L’eau sillonnait entre les roches de la crique. Elle était calme, agitée seulement par de petites vaguelettes de temps à autre.
“Rien à voir avec celles de chez moi” ne put-elle s’empêcher d’observer silencieusement.
Le bruit, lui, était similaire quoique moins puissant. Sous le clapotis de l’eau autour de cailloux, on retrouvait ce grondement cyclique et familier. Celui des remous de l’océan qui, lorsqu’on y réfléchit, ne fait en réalité qu’un.
En son coeur, il reste le même, qu’importe où l’on est.
C’est cette réalisation nouvelle et réconfortante qui permit au grondement de l’eau de venir faire vibrer son coeur.
Des larmes d’émotion lui montèrent : elle avait retrouvé ici un bout de chez elle.
Une falaise couverte d’arbres comme ceux que l’on voit sur National Geographic, dans les reportages sur la savane, plongeaient dans la mer sur la gauche. Elle venait à peine de la remarquer.
Une libellule géante entra dans son champ de vision. Était-elle vraiment énorme ? Dur à dire.
“En réalité, je crois que je n’ai jamais vu de libellule” se dit-elle, “mais celle-ci avait l’air grosse”. “Un bel insecte en tout cas”.
La plage était déserte.
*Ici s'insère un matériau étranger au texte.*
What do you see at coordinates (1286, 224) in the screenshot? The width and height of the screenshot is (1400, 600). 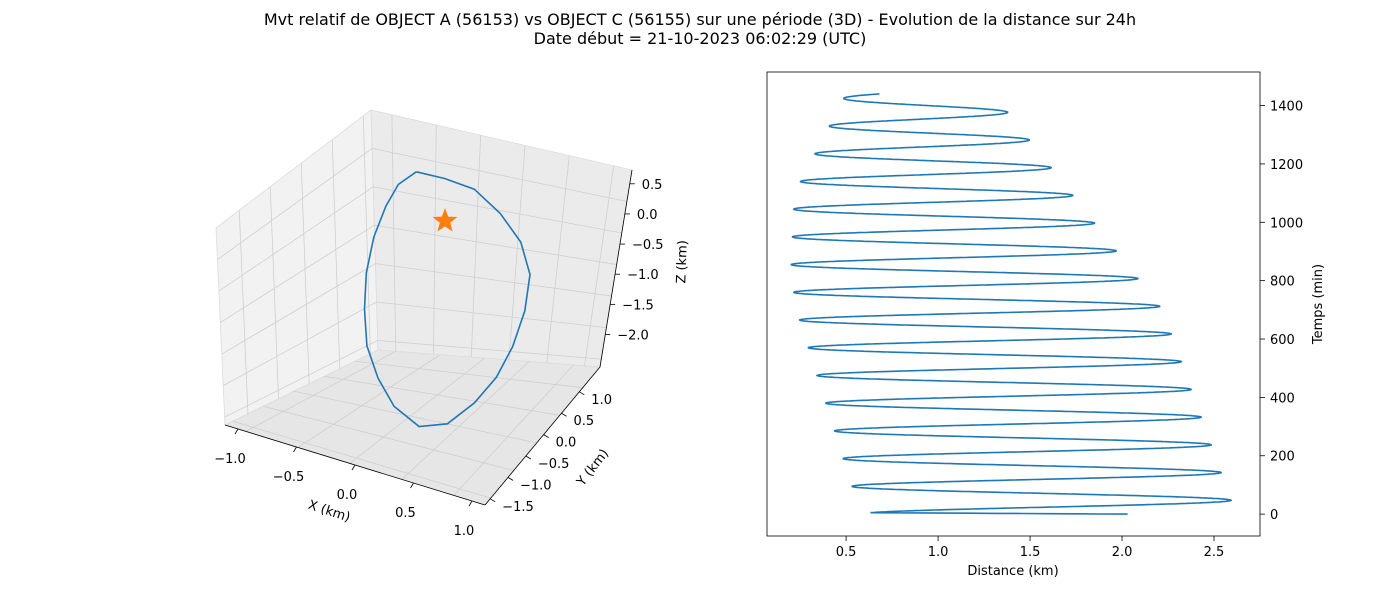 I see `y-tick-label-2d: 1000` at bounding box center [1286, 224].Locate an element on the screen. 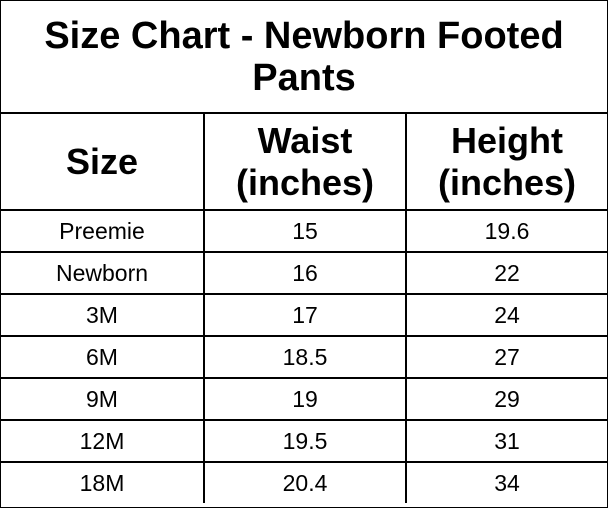 Image resolution: width=608 pixels, height=508 pixels. cell-height: 19.6 is located at coordinates (506, 231).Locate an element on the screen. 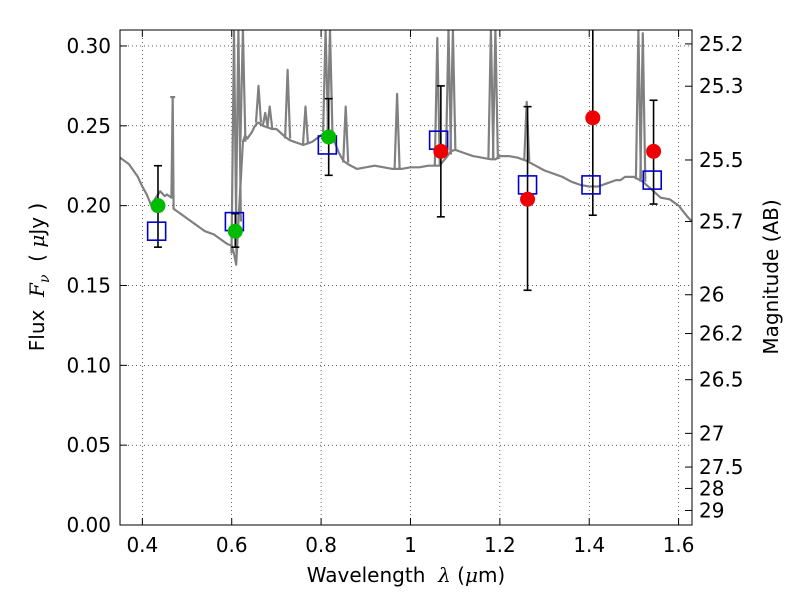 The width and height of the screenshot is (800, 600). x-tick-label: 1.4 is located at coordinates (589, 545). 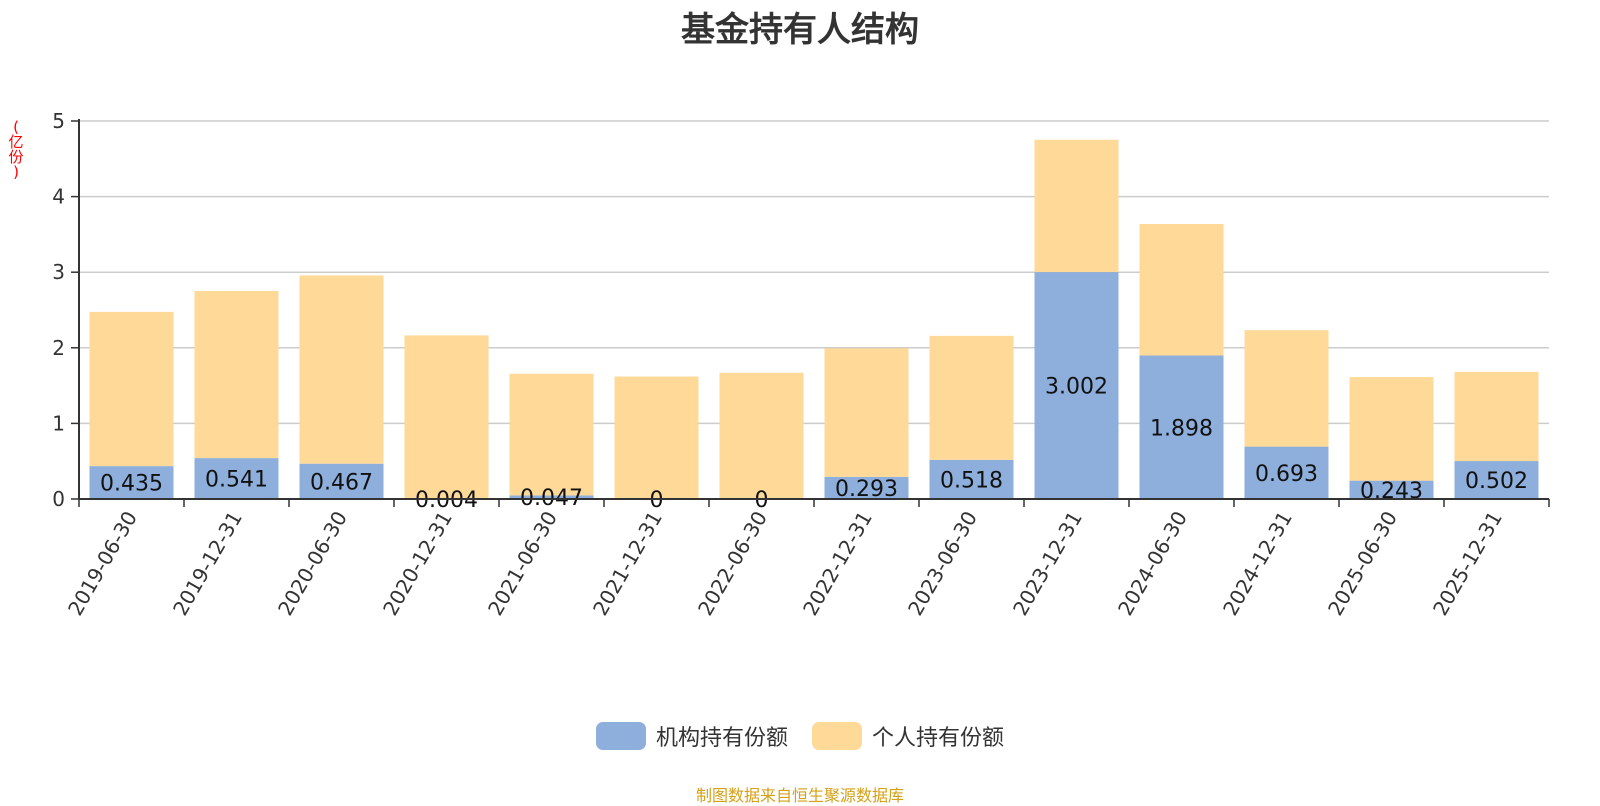 What do you see at coordinates (58, 348) in the screenshot?
I see `y-tick-label: 2` at bounding box center [58, 348].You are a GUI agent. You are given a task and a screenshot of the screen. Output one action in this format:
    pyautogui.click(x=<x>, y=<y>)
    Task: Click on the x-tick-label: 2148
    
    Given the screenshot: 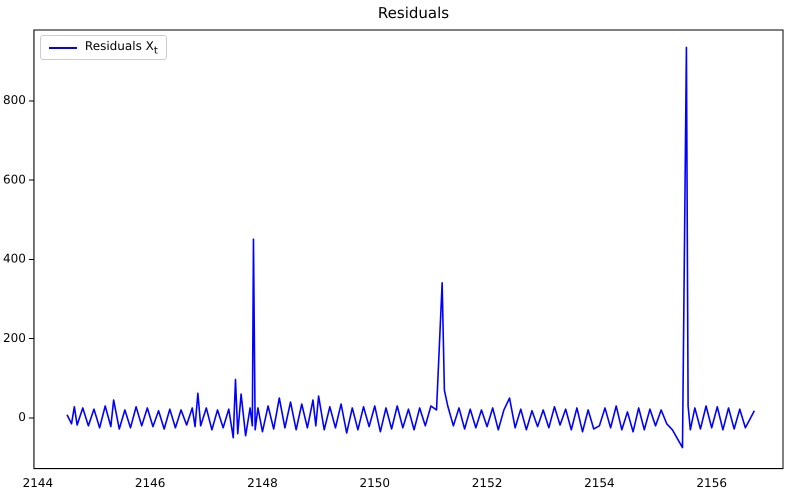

À l’exception d’une personne allongée loin du rivage, et qui semblait dormir, recouverte d’un drap de plage. Sans doute pour ne pas cramer.
“J’étalerais de la crème solaire après”.
Elle s’avança vers le centre de la plage pour admirer l’eau claire et transparente qui lui faisait face. Vraiment l’idéal pour explorer avec un masque de plongée.
Elle n’en avait pas amené.
Maintenant perchée sur un rocher au bord de l’eau, elle sautilla de caillou en caillou pour s’avancer au bout de la jetée naturelle qui semblait se former.
De temps en temps, sa main s’abaissait pour recueillir en son creux un petit trésor. De toutes tailles, couleurs et formes, partout où elle allait, lorsqu’elle voulait former une connexion avec un lieu, elle ne pouvait s’en empêcher.
Cueillir des cailloux.
D’une chose que tous les enfants faisaient, c’était devenu, une fois adulte, un comportement tourné en ridicule mais dont elle refusait de se débarrasser.
Pour se rappeler d’un endroit pleinement, il ne suffit pas de l’arpenter. Il faut s’y immerger. Interagir avec ses composantes de façon presque cellulaire. Mêler nos molécules à celle de la nature. Nous harmoniser à elle. C’est ce qu’elle faisait. Par le toucher, la vue, l’odorat, le mouvement, les sensations et l’émotion. Tout cela débloquait en elle un niveau d’expérience intime et profond. Elle se liait presque d’amitié avec ces éclats de rochers.
En habitant son corps, elle habitait le monde. Elle s’ancrait. Elle vivait.
Souvent, lors d’expériences vraiment intenses, elle s’immobilisait et transférait toute son énergie et son intention dans la prise de photos. Pendant quelques instants, elle multipliait les clichés, comme si elle tentait - par je ne sais quelle magie - de capturer non seulement l’endroit mais aussi les sensations et émotions qu’il lui avait procuré. Elle voulait transférer dans une image développée chaque respiration, texture, bruissement et palette de couleur que son corps avait capturé. S’en emparer, à jamais. S’en imprégner. Infuser.
C’était ce qu’elle faisait en ce moment même. Perchée sur le rocher le plus éloigné du rivage. L’objectif rivé tantôt sur ce qu’il se passait à ses pieds, tantôt sur l’horizon. En pleine hésitation, elle ne savait pas quelle vision unique elle devait immortaliser.
Minuscule devant la beauté et l’immensité de la nature, elle se sentait chez elle. Sur la bonne planète. Émerveillée par toute cette beauté.
En disséminant les cailloux de ses poches dans l’eau pour n’en garder qu’un, elle songea avec un sourire libre et serein : “j’ai vraiment bien fait”.
Serrant le caillou élu dans le creux de son point, elle enfoui sa main dans sa poche et tourna le dos à l’océan pour rejoindre le sentier du retour.